● **REQUIRED WORK**
Your copy must start with the line containing "View the 62 书签 bookmarks count" and end with the last line of the entries, matching them exactly and leaving out every picture.

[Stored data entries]
★ ★ ★ ★
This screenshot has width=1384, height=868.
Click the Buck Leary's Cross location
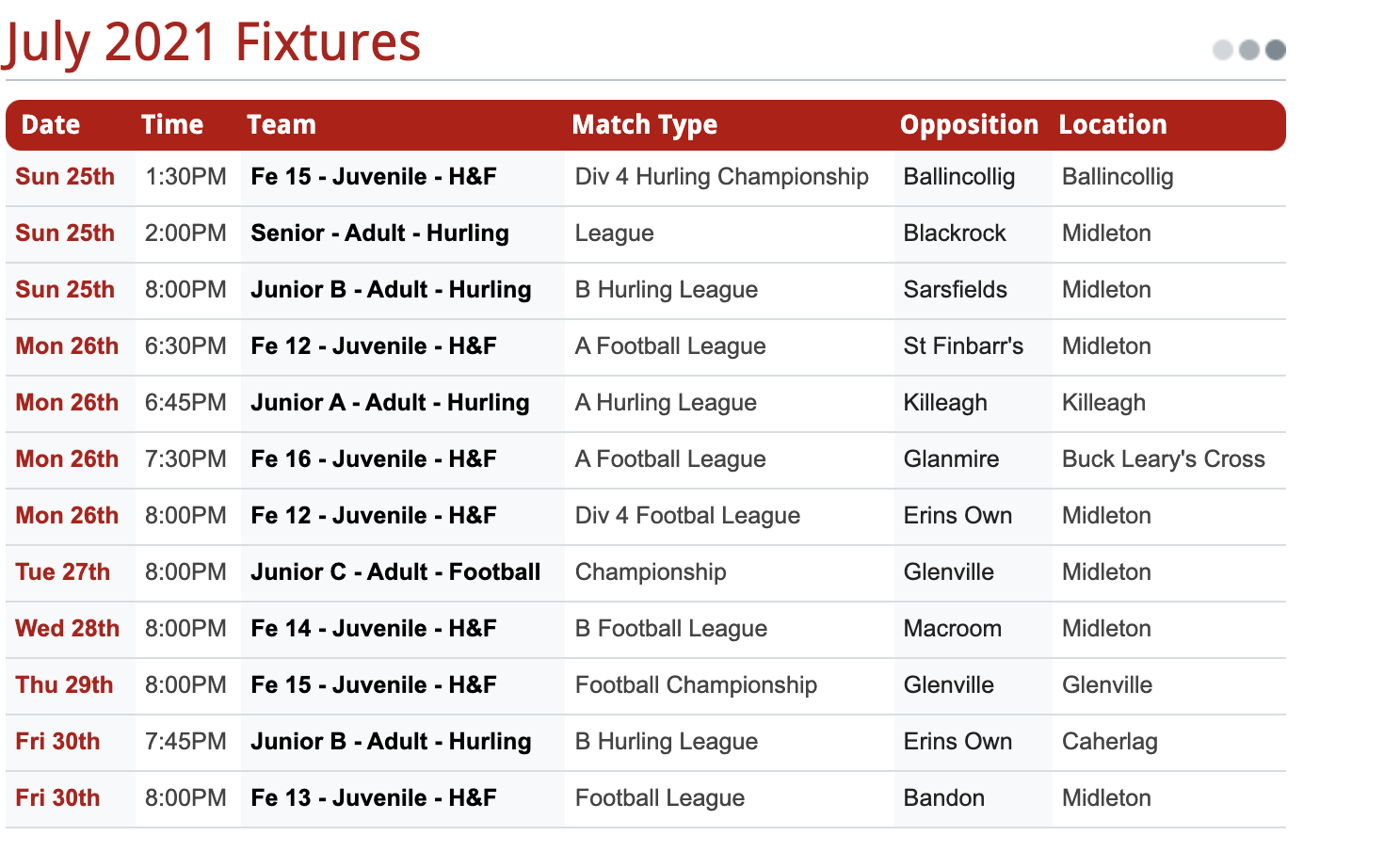tap(1164, 459)

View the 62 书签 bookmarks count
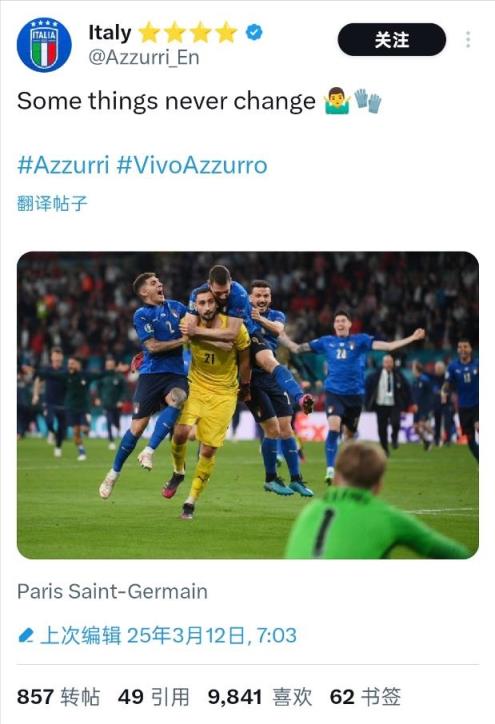(365, 697)
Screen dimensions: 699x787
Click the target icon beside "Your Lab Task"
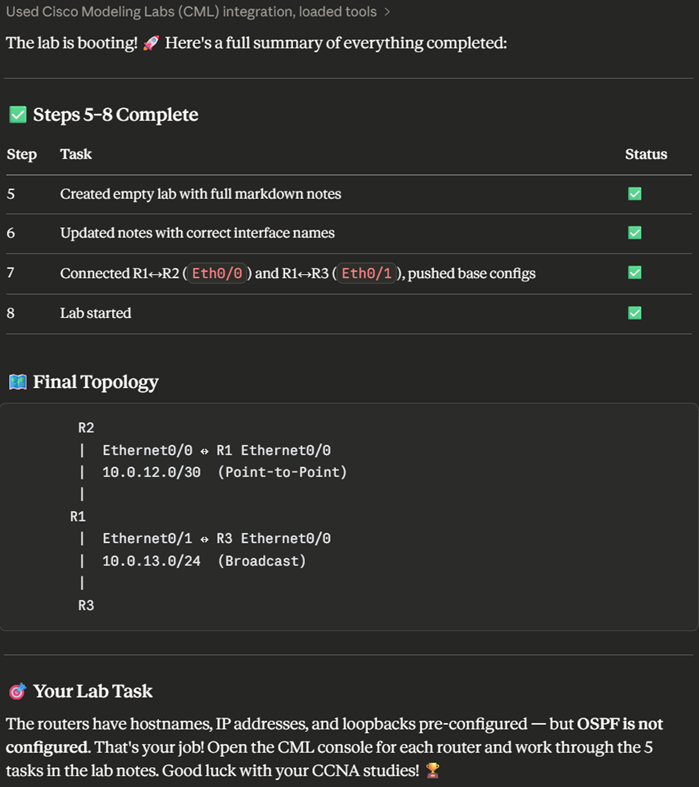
★ ★ ★ ★
● **WORKED SOLUTION**
View the 62 书签 bookmarks count
(365, 697)
Screen dimensions: 699x787
Click the target icon beside "Your Lab Task"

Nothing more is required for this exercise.